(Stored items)

★ ★ ★ ★ ★ ★ ★

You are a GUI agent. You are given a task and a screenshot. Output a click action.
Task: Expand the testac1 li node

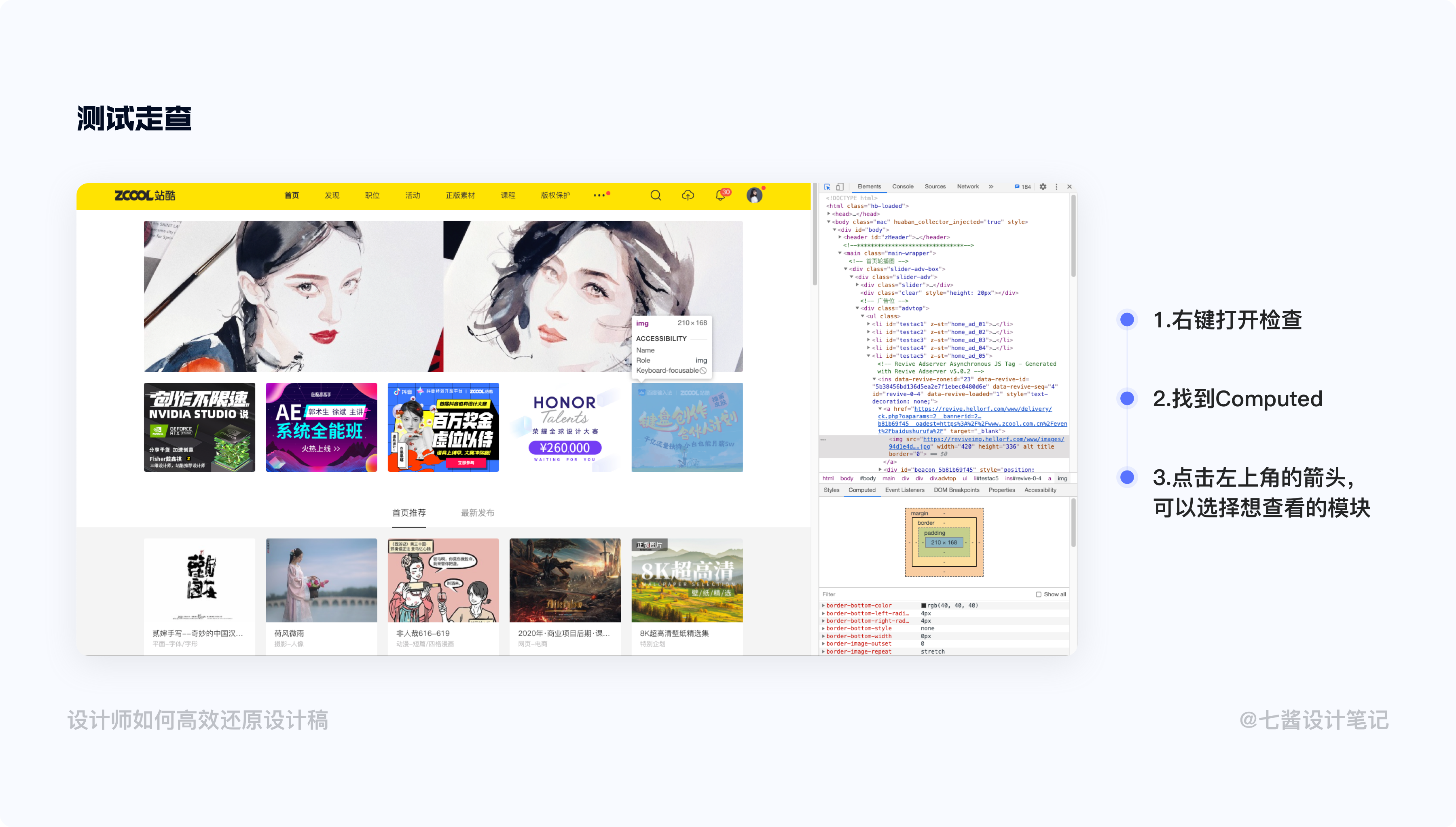pos(868,324)
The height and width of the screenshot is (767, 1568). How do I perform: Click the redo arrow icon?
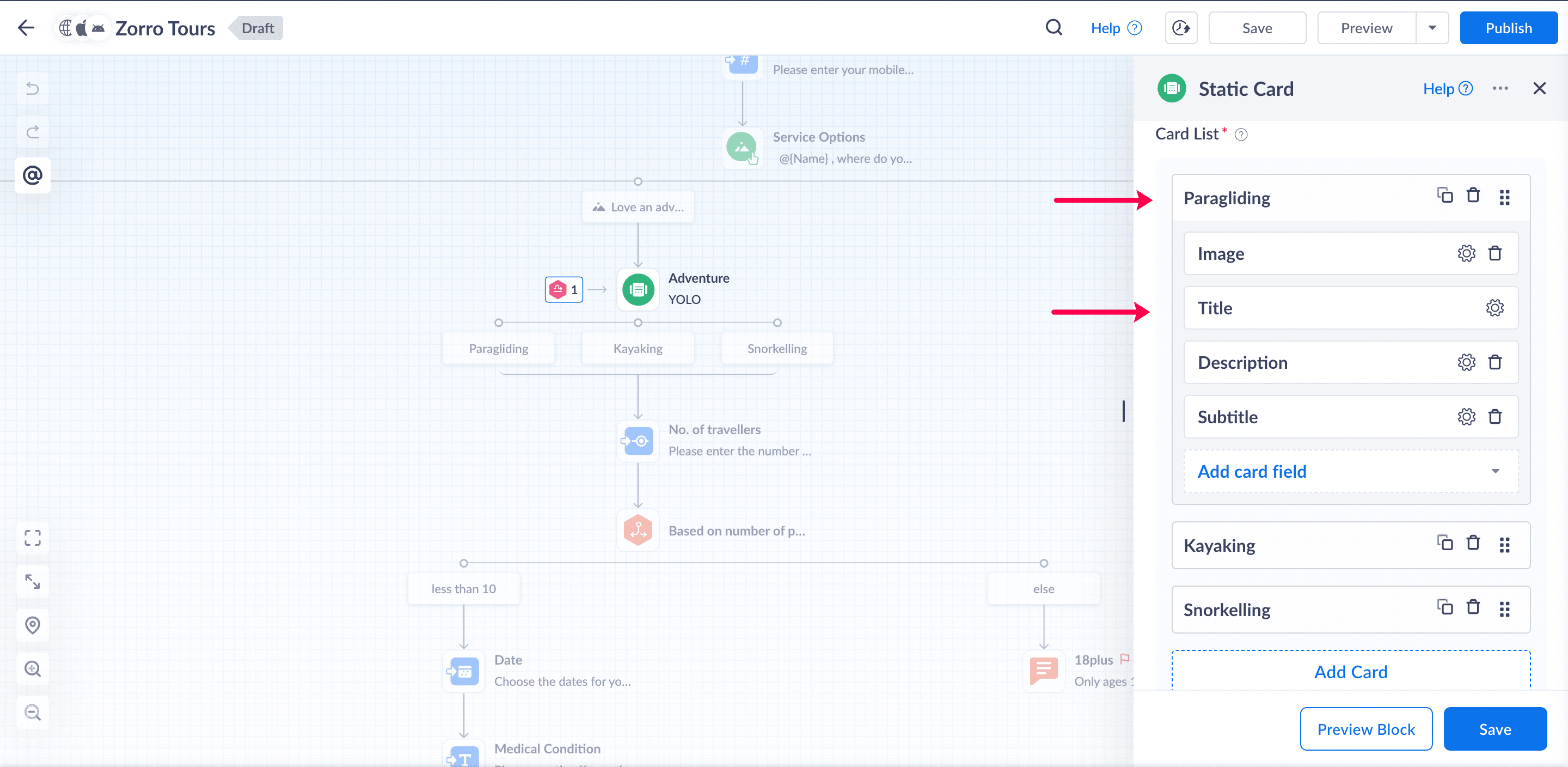click(x=32, y=132)
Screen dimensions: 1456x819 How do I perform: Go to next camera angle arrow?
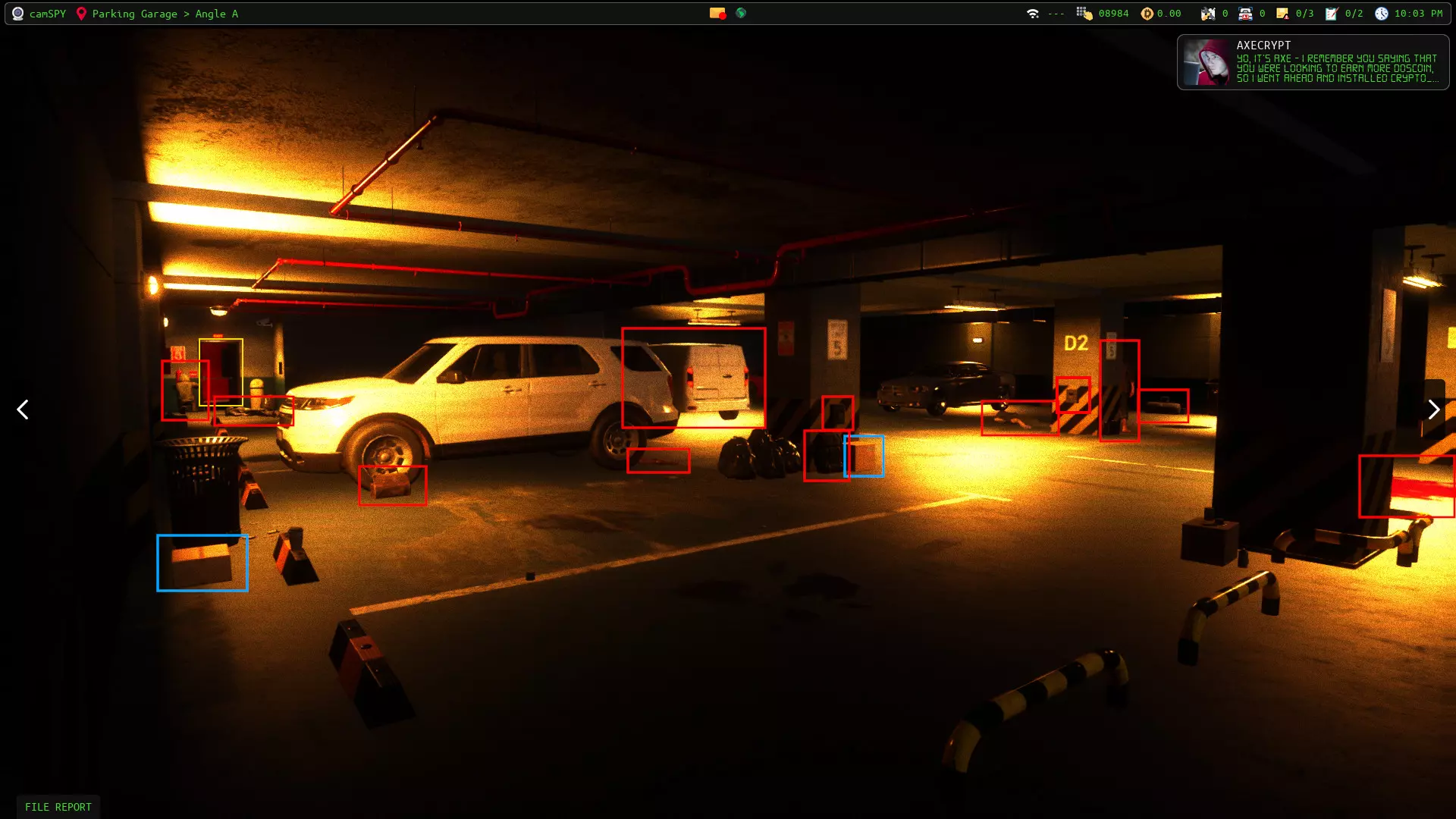[1432, 410]
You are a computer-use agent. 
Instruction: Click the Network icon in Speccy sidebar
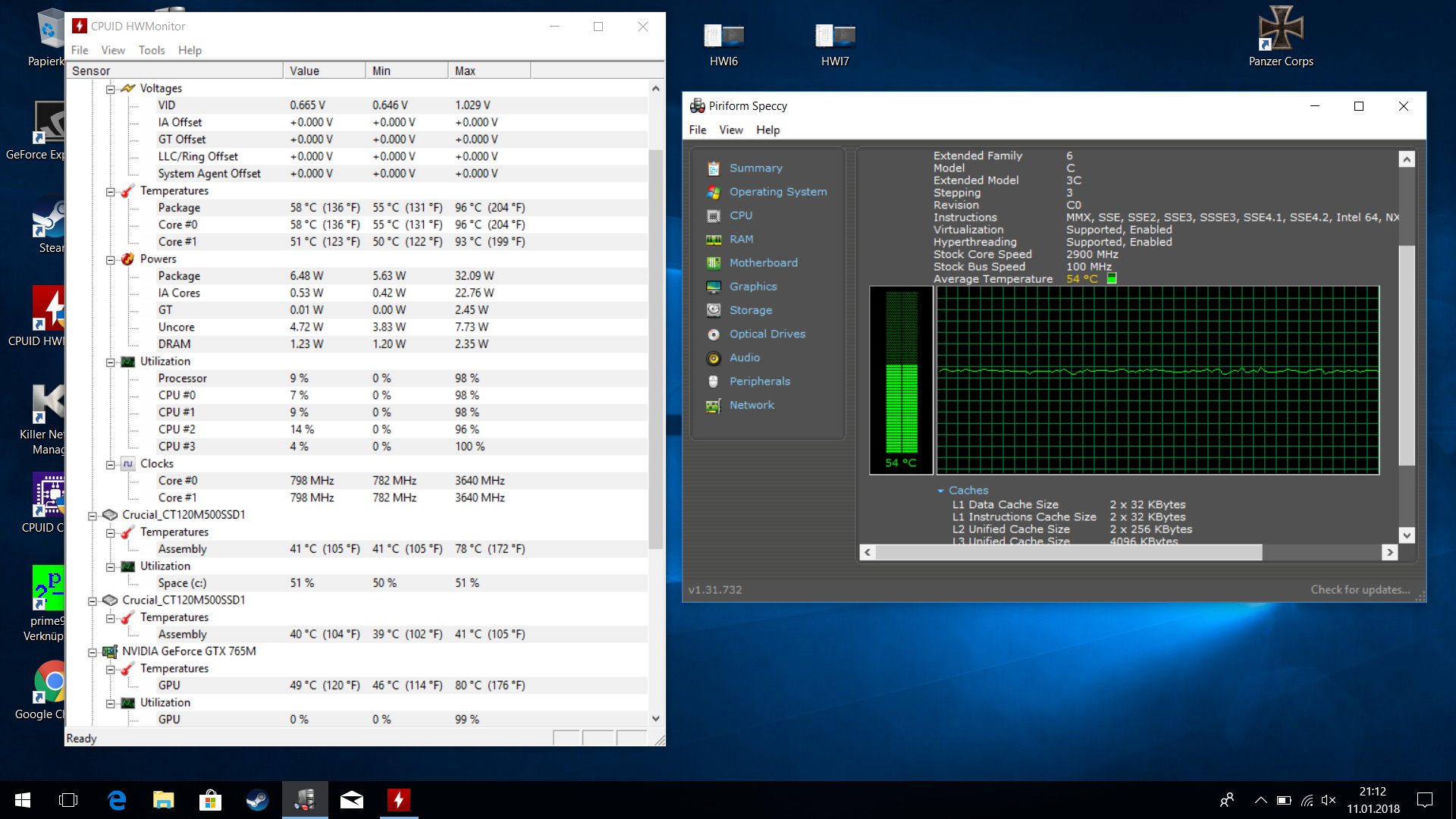[x=713, y=406]
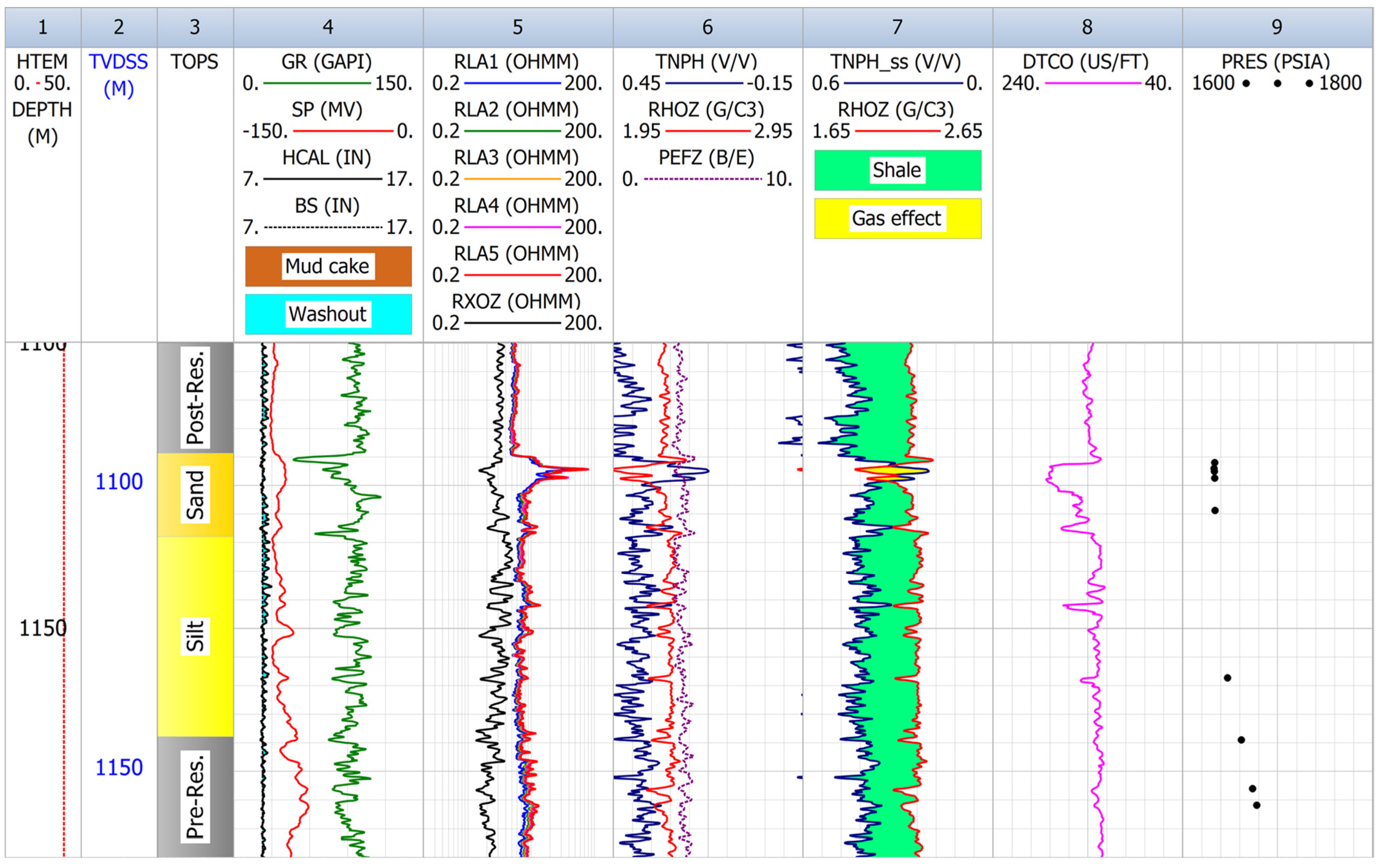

★ ★ ★ ★ ★ ★ ★

- _WORK INSTRUCTION_: Starting where a line contains "You are a computer-use agent." and finishing at the last line above, set down every line exactly as it reads, with no pictures.

- _SOLUTION TO THIS TASK_:
You are a computer-use agent. 
Instruction: Click the Network icon in Speccy sidebar
[x=713, y=406]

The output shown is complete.